Mailing List Archive

Deduplication/inversion for dimensional points
Hi Team!

I know we have made recent strides so that if the same dimensional point
value (or N-dimensional point value) is indexed many, many times in one
segment, we try to somehow optimize for that case. I think this happens
only at the leaf-block level, i.e. if all points in the block are
identical, we write a special header byte and the one value.

This is a massive reduction in index size, and a good speedup at search
time, since we only need to check if the value passes the query's shape
once, and can then collect all docids in that block.

Do we have any more deduping logic if many leaf blocks also share a single
value? E.g. an inner node in the KD tree could note that all leaf blocks
under it have the same value? And then somehow when intersecting we might
treat those leaf blocks (whose docids will be in postings order, right?) as
a strange postings list, maybe disjunctively inserted into something like a
disjunctive clause in a BooleanQuery? I think I saw an issue talking about
something like this idea, but cannot find it now.

Context: we (Amazon Product Search team) are working out how we could use
Lucene's awesome geo features to help customers search/shop better :) And
the simplest approach, index a lat/lon point on every "offer", would result
in many many duplicate lat/lons.

Thanks,

Mike McCandless

http://blog.mikemccandless.com
Re: Deduplication/inversion for dimensional points [ In reply to ]
Hey Mike,

I believe that we always handled the case when all documents in a leaf have
the same value efficiently. The case that got improved more recently is the
case when there are many duplicates within a leaf but still more than one
value. We added run-length encoding for this case (LUCENE-8868
<https://issues.apache.org/jira/browse/LUCENE-8868>) and added a new
optional API that allows checking the value only once to make queries more
efficient (LUCENE-8885 <https://issues.apache.org/jira/browse/LUCENE-8885>).
Kudos to Ignacio for this work.

To my knowledge, we don't have more deduplication logic. When an inner
block has a single value, the IntersectVisitor likely
returns CELL_INSIDE_QUERY and Lucene will only collect doc IDs for all leaf
blocks that are under this leaf block without doing any additional
comparison. This should be quite good already.
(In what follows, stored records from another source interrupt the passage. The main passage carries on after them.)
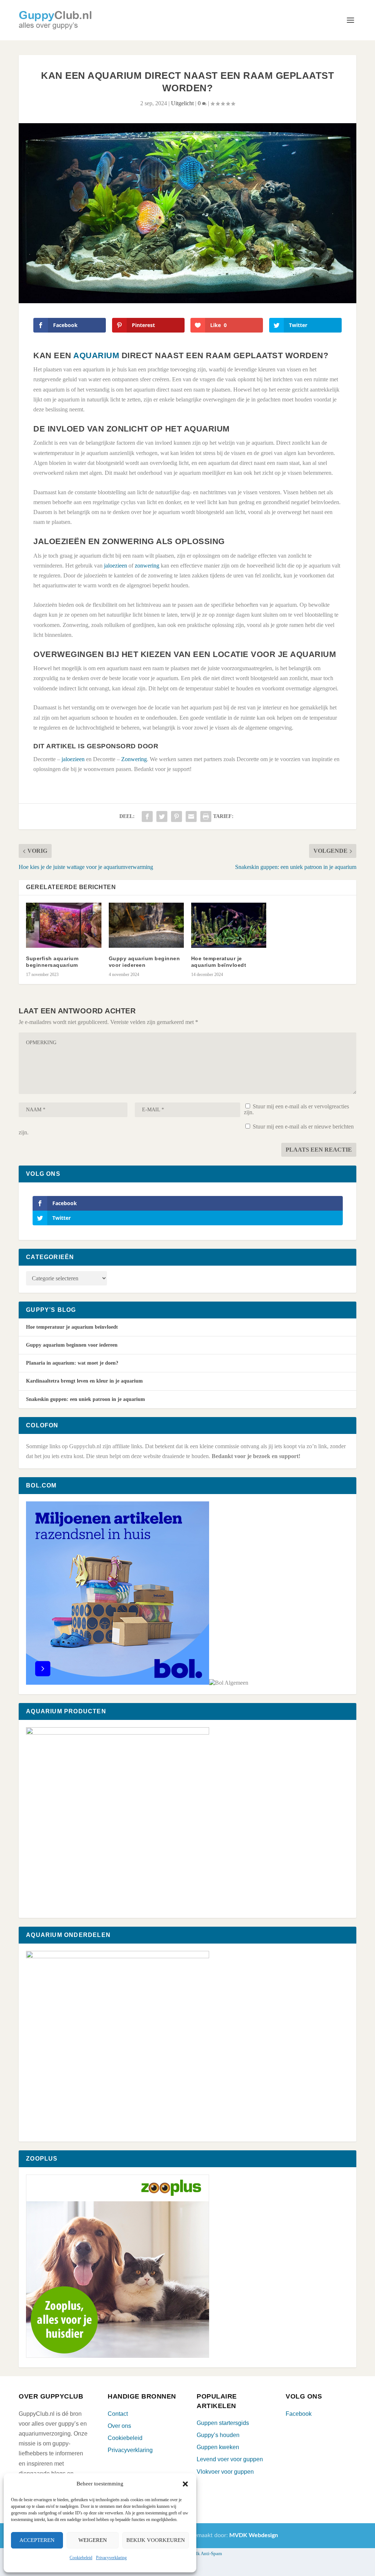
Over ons (119, 2426)
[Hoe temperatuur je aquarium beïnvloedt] (228, 925)
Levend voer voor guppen (230, 2459)
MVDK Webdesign (253, 2535)
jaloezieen (115, 565)
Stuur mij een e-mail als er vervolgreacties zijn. (296, 1109)
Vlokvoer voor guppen (225, 2472)
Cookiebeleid (81, 2557)
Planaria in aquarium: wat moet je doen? (72, 1363)
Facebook (299, 2414)
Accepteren (37, 2540)
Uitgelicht (182, 103)
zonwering (147, 565)
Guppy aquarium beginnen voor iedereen (72, 1345)
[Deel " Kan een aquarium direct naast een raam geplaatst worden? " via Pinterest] (176, 816)
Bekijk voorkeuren (155, 2540)
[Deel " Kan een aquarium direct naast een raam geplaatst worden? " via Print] (205, 816)
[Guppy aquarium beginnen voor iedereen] (146, 925)
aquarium (96, 355)
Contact (118, 2414)
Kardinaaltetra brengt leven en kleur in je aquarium (84, 1381)
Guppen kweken (218, 2447)
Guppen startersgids (223, 2423)
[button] (185, 2484)
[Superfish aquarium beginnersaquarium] (63, 925)
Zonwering (134, 759)
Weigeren (92, 2540)
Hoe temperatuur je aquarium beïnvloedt (72, 1327)
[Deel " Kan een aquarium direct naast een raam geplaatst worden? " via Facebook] (147, 816)
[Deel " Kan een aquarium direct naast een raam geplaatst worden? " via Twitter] (162, 816)
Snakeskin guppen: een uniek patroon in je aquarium (85, 1399)
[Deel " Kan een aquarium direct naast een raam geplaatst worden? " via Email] (191, 816)
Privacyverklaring (111, 2557)
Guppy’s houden (218, 2435)
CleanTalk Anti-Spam (200, 2553)
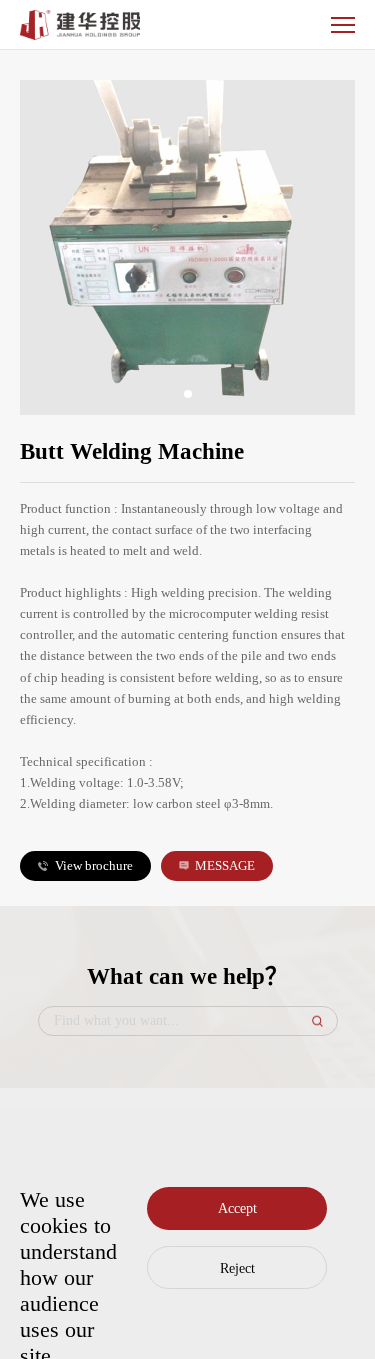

The fact that we have a visitor API makes it hard to actually treat these
doc IDs as a postings list even though they are in order. This is one
reason why I've been wondering if we should move to a different API (
LUCENE-9619 <https://issues.apache.org/jira/browse/LUCENE-9619>) where we
could explore the tree programmatically, which would hopefully allow us to
treat these doc IDs like a postings list. It wouldn't support skipping, but
at least we could avoid materializing a BitSet containing all doc IDs that
match this value. Not supporting skipping feels bad, but maybe it's not
actually that bad actually given that if you are using
IndexOrDocValuesQuery, the BKD tree will only be consulted if it leads
iteration, ie. we'd consume most of the matching doc IDs anyway. We could
record the min/max doc ID for each leaf block, but this feels like a major
change to the API for a very narrow use-case?

Also related, Ignacio has been asking if our BKD trees should encode doc
IDs more like postings: LUCENE-9368
<https://issues.apache.org/jira/browse/LUCENE-9368>.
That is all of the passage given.